DIRECTION:
Put every line of the material below into a Markdown table with two columns, Row and Line. Number the rows and leave out any blank lines.

Entries on locating words and elements

★ ★ ★ ★

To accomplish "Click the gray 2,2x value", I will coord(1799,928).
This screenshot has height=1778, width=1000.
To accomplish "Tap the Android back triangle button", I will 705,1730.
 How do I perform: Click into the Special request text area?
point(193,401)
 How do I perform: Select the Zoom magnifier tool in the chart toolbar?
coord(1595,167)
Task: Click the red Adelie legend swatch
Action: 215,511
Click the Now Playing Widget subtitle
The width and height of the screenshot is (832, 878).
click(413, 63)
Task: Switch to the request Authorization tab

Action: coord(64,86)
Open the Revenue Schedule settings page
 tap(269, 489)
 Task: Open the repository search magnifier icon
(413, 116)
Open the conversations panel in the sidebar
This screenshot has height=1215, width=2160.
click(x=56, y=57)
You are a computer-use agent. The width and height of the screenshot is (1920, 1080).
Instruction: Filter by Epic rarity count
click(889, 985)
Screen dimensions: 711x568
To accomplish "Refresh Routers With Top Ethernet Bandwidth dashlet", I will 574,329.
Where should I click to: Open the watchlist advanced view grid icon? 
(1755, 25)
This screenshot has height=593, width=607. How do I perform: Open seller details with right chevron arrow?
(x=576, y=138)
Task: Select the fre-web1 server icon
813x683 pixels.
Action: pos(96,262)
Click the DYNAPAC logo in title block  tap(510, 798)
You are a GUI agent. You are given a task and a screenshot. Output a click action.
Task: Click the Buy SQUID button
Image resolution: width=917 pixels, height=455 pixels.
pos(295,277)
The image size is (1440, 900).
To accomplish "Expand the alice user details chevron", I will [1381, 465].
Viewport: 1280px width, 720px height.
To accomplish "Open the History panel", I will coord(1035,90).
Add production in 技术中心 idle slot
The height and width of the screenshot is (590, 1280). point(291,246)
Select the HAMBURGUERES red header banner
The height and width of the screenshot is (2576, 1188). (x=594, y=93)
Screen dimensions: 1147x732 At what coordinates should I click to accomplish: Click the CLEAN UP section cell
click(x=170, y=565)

★ ★ ★ ★

ANSWER TO THIS EXERCISE:
| Row | Line |
|---|---|
| 1 | To accomplish "Click the gray 2,2x value", I will coord(1799,928). |
| 2 | This screenshot has height=1778, width=1000. |
| 3 | To accomplish "Tap the Android back triangle button", I will 705,1730. |
| 4 |  How do I perform: Click into the Special request text area? |
| 5 | point(193,401) |
| 6 |  How do I perform: Select the Zoom magnifier tool in the chart toolbar? |
| 7 | coord(1595,167) |
| 8 | Task: Click the red Adelie legend swatch |
| 9 | Action: 215,511 |
| 10 | Click the Now Playing Widget subtitle |
| 11 | The width and height of the screenshot is (832, 878). |
| 12 | click(413, 63) |
| 13 | Task: Switch to the request Authorization tab |
| 14 | Action: coord(64,86) |
| 15 | Open the Revenue Schedule settings page |
| 16 |  tap(269, 489) |
| 17 |  Task: Open the repository search magnifier icon |
| 18 | (413, 116) |
| 19 | Open the conversations panel in the sidebar |
| 20 | This screenshot has height=1215, width=2160. |
| 21 | click(x=56, y=57) |
| 22 | You are a computer-use agent. The width and height of the screenshot is (1920, 1080). |
| 23 | Instruction: Filter by Epic rarity count |
| 24 | click(889, 985) |
| 25 | Screen dimensions: 711x568 |
| 26 | To accomplish "Refresh Routers With Top Ethernet Bandwidth dashlet", I will 574,329. |
| 27 | Where should I click to: Open the watchlist advanced view grid icon?  |
| 28 | (1755, 25) |
| 29 | This screenshot has height=593, width=607. How do I perform: Open seller details with right chevron arrow? |
| 30 | (x=576, y=138) |
| 31 | Task: Select the fre-web1 server icon |
| 32 | 813x683 pixels. |
| 33 | Action: pos(96,262) |
| 34 | Click the DYNAPAC logo in title block  tap(510, 798) |
| 35 | You are a GUI agent. You are given a task and a screenshot. Output a click action. |
| 36 | Task: Click the Buy SQUID button |
| 37 | Image resolution: width=917 pixels, height=455 pixels. |
| 38 | pos(295,277) |
| 39 | The image size is (1440, 900). |
| 40 | To accomplish "Expand the alice user details chevron", I will [1381, 465]. |
| 41 | Viewport: 1280px width, 720px height. |
| 42 | To accomplish "Open the History panel", I will coord(1035,90). |
| 43 | Add production in 技术中心 idle slot |
| 44 | The height and width of the screenshot is (590, 1280). point(291,246) |
| 45 | Select the HAMBURGUERES red header banner |
| 46 | The height and width of the screenshot is (2576, 1188). (x=594, y=93) |
| 47 | Screen dimensions: 1147x732 At what coordinates should I click to accomplish: Click the CLEAN UP section cell |
| 48 | click(x=170, y=565) |